Your assignment: Copy out each line below containing "click".
[Data supplied]
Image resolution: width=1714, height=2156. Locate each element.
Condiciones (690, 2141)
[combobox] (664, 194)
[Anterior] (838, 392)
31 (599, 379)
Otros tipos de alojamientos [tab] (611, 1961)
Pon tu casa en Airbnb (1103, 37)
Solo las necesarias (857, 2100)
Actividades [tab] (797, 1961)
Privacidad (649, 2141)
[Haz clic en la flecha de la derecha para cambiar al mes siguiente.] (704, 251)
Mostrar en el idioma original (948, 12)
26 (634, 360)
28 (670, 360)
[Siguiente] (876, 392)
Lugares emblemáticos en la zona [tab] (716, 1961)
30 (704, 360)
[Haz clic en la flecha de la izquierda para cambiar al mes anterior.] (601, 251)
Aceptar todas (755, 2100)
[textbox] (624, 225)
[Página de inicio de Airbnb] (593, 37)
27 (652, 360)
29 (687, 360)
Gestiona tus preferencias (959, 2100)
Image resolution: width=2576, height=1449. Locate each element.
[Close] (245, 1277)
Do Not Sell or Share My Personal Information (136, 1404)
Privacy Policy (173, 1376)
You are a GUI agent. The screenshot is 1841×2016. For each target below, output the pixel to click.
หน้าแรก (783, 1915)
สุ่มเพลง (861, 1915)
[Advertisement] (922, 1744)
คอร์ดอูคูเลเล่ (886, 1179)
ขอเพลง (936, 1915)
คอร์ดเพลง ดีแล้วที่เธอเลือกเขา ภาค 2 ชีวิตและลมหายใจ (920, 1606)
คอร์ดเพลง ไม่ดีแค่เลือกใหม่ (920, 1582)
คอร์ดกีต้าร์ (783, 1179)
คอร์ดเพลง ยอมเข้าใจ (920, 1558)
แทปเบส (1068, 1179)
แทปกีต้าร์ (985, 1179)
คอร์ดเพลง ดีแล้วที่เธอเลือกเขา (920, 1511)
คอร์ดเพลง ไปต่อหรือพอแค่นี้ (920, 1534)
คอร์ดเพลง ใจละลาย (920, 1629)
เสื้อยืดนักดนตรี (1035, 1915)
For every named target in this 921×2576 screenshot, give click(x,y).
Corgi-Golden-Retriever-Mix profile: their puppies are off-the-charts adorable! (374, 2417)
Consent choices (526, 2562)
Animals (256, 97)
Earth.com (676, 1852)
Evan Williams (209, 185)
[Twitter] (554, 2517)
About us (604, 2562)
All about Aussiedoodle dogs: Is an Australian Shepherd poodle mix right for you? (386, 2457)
[/Data supplied]
Answer section:
You are a GUI agent. The screenshot is 1841×2016. For each target below, output the pixel to click.
For every named target in this 921×2576 screenshot, give click(x,y).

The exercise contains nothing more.